選定文本
======

最近,在贛南尋烏縣,一種可怕的說法正在民間廣泛流傳:由於私彩猖獗,大莊家坐收漁利,大量彩民去銀行提現,縣城幾家銀行的錢幾乎都快被取空了。
私彩氾濫,以致於影響到一地的金融體系,差點兒崩潰,駭人聽聞。但仔細梳理近來關於私彩的報導,就可以發現私彩呈現出由沿海地區迅速向內地蔓延的明顯趨勢,一些莊家甚至狂妄地表示要以「幾個月絞乾一個縣」的速度橫掃全國。「相見不問好,開腔言生肖。上期已出牛,這期該馬跑?輸者長嘆息,贏者怨注小。田畝少人耕,沃野生蒿草。遙望買單處,人如東海潮。」從尋烏民間流傳的這則順口溜中也許可以窺見一斑。
私彩在以粵贛交界的尋烏縣為代表的內地到底發展到怎樣的地步?在逐步蔓延過程中出現了怎樣的趨勢和特點?對當地的社會生態帶來了什麼影響?嚴打下依然屢禁不止的原因到底是什麼?帶著這些問題,
本報記者赴尋烏進行調查。
人人為彩痴
無論是電視節目還是漫畫作品,在尋烏人的眼中都可能隱藏著玄機和透碼信息,他們以近乎痴狂的狀態,解讀著各種各樣原本簡單的信息
上月19日,記者走在尋烏最主要的街道新橋西路上,縣城陳舊、街道凌亂,商店的門大敞著,無聊的人坐在商店門口的椅子上,慵懶地晒著太陽。從外表看,這裡一切都很平靜。其實,內地彩民想發財的心態比沿海地區顯得更為迫切。
傍晚6點半,記者才察覺到了一絲異樣--幾乎所有沿街的人家裡都在津津有味地收看中央電視臺的動畫片《天線寶寶》。
一位知情者告訴記者,不知從什麼時候開始流傳起一種說法:《天線寶寶》會透碼。
於是,逐漸地,越來越多的人開始收看這個節目。他們絞盡腦汁去解讀電視節目中所謂的「透碼信息」,然後根據這些信息去決定自己買什麼碼。
「《天線寶寶》裡面動物叫什麼,我就買什麼,比如裡面有貓叫,我第二天就買虎,有狗叫,第二天就買狗。」一位50多歲的彩民說。
「有一期節目中一個天線寶寶睡著後,接連打起鼾聲。他的動作很像一隻正在睡覺的豬,而且連續打了4次鼾聲,因此我買了當期的特碼4號豬。當期開獎,真的中了。」這位彩民的兒子補充道。

======

可用資料

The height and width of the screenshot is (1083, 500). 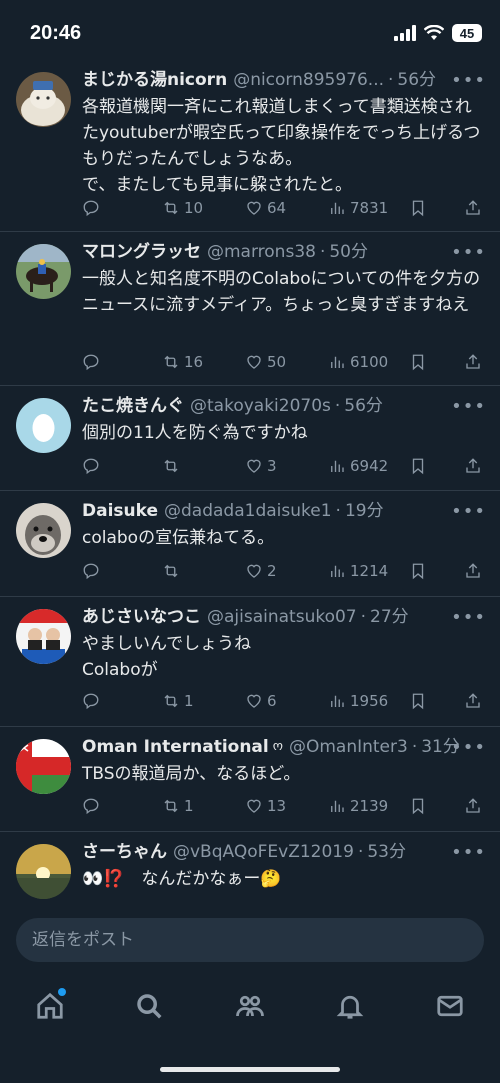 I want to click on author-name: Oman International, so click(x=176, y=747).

======

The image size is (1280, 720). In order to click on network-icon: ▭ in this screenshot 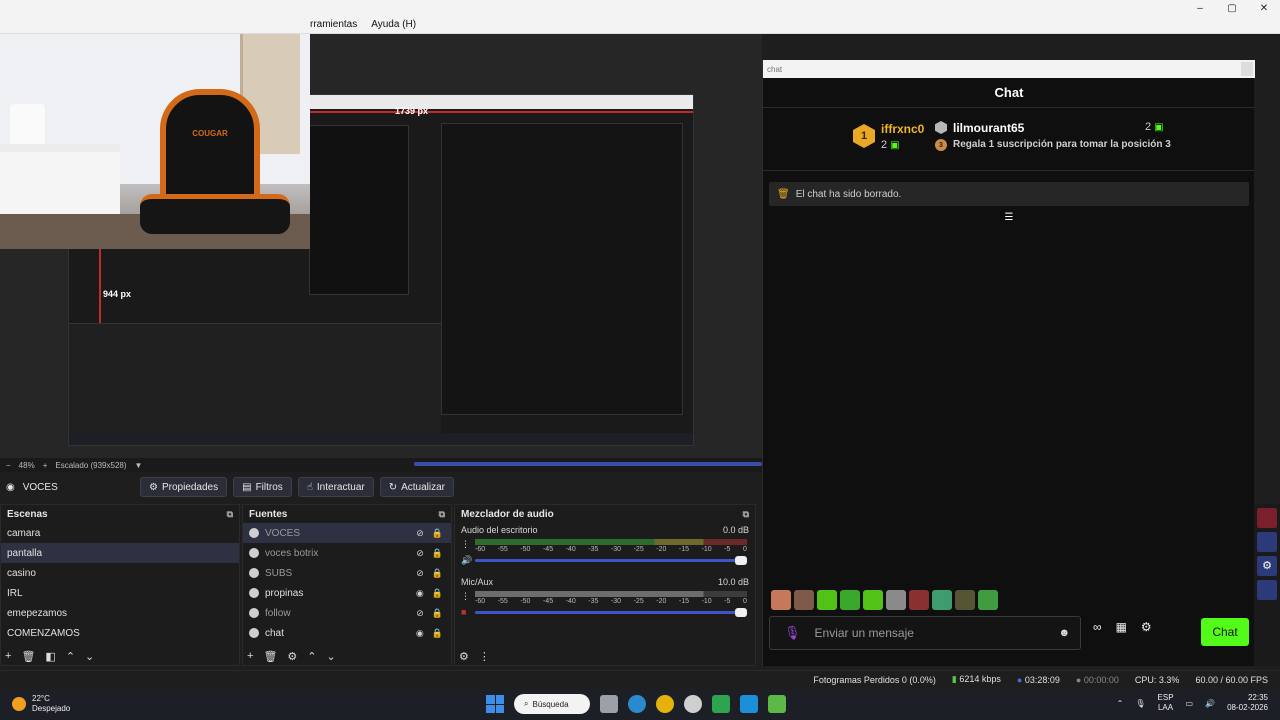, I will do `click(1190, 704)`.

======

題目詳情
請把這篇關於尋烏私彩的報導中,從「一位知情者告訴記者,不知從什麼時候開始流傳起一種說法:《天線寶寶》會透碼。」開始,一直到「了。」這位彩民的兒子補充道。」為止(包括這兩處字句)的部分一字不差地抄寫下來。

解答內容
一位知情者告訴記者,不知從什麼時候開始流傳起一種說法:《天線寶寶》會透碼。
於是,逐漸地,越來越多的人開始收看這個節目。他們絞盡腦汁去解讀電視節目中所謂的「透碼信息」,然後根據這些信息去決定自己買什麼碼。
「《天線寶寶》裡面動物叫什麼,我就買什麼,比如裡面有貓叫,我第二天就買虎,有狗叫,第二天就買狗。」一位50多歲的彩民說。
「有一期節目中一個天線寶寶睡著後,接連打起鼾聲。他的動作很像一隻正在睡覺的豬,而且連續打了4次鼾聲,因此我買了當期的特碼4號豬。當期開獎,真的中了。」這位彩民的兒子補充道。